Rewrite the listing below as a Markdown table with the columns Row and Line. Give each non-blank line its own numbered row, and leave out the blank lines.

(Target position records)
# # # # #
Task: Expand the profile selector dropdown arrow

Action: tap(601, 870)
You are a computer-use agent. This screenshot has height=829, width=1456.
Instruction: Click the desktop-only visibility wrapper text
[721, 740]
# # # # #
> Answer to the exercise
| Row | Line |
|---|---|
| 1 | Task: Expand the profile selector dropdown arrow |
| 2 | Action: tap(601, 870) |
| 3 | You are a computer-use agent. This screenshot has height=829, width=1456. |
| 4 | Instruction: Click the desktop-only visibility wrapper text |
| 5 | [721, 740] |